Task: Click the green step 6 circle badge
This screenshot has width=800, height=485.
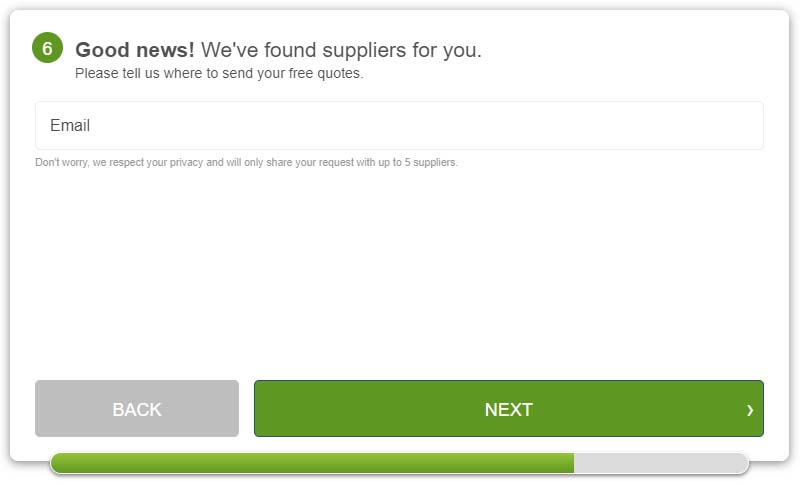Action: click(47, 48)
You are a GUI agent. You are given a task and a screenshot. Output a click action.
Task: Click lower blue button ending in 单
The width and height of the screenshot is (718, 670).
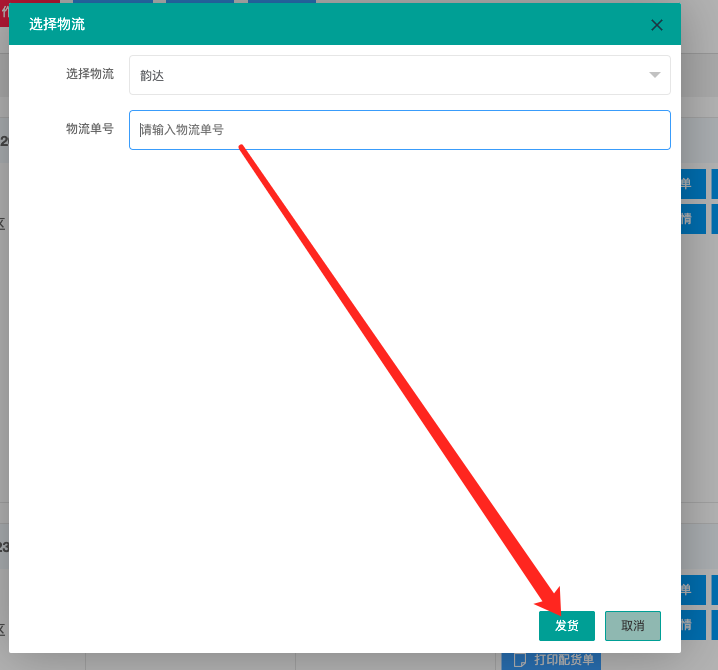pos(694,590)
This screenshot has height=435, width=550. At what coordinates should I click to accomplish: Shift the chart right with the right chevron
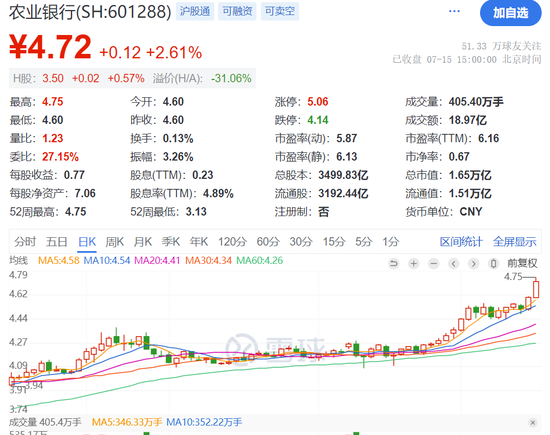point(474,263)
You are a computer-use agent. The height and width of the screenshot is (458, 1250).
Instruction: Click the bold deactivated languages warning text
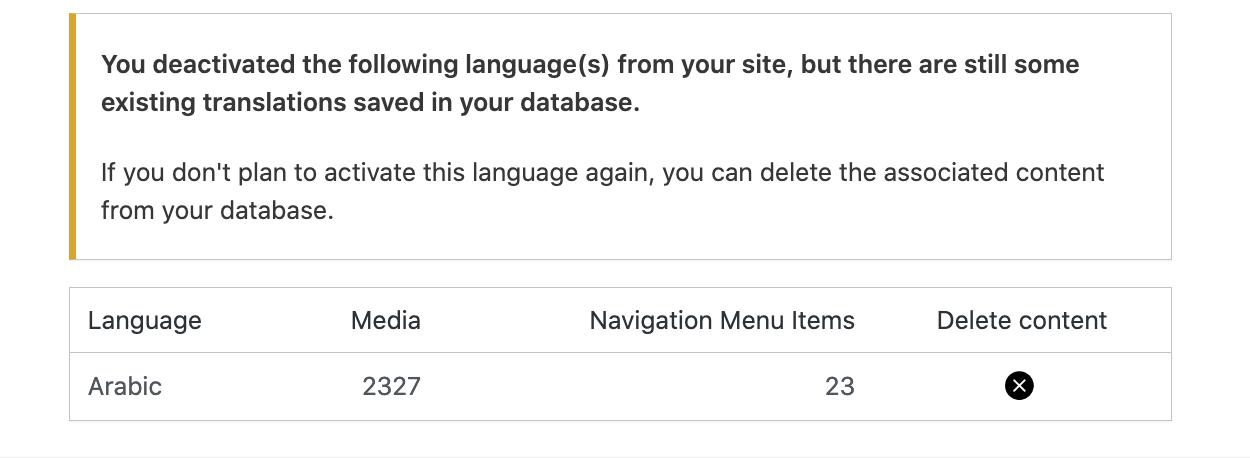590,85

## Work to complete
Recast the lines above as a Markdown table with the columns "Row" and "Line", one row per line, skipping blank lines and leaving out the pictures.

## Result for this task
| Row | Line |
|---|---|
| 1 | Task: Click the green step 6 circle badge |
| 2 | This screenshot has width=800, height=485. |
| 3 | Action: click(47, 48) |
| 4 | You are a GUI agent. You are given a task and a screenshot. Output a click action. |
| 5 | Task: Click lower blue button ending in 单 |
| 6 | The width and height of the screenshot is (718, 670). |
| 7 | pos(694,590) |
| 8 | This screenshot has height=435, width=550. At what coordinates should I click to accomplish: Shift the chart right with the right chevron |
| 9 | point(474,263) |
| 10 | You are a computer-use agent. The height and width of the screenshot is (458, 1250). |
| 11 | Instruction: Click the bold deactivated languages warning text |
| 12 | 590,85 |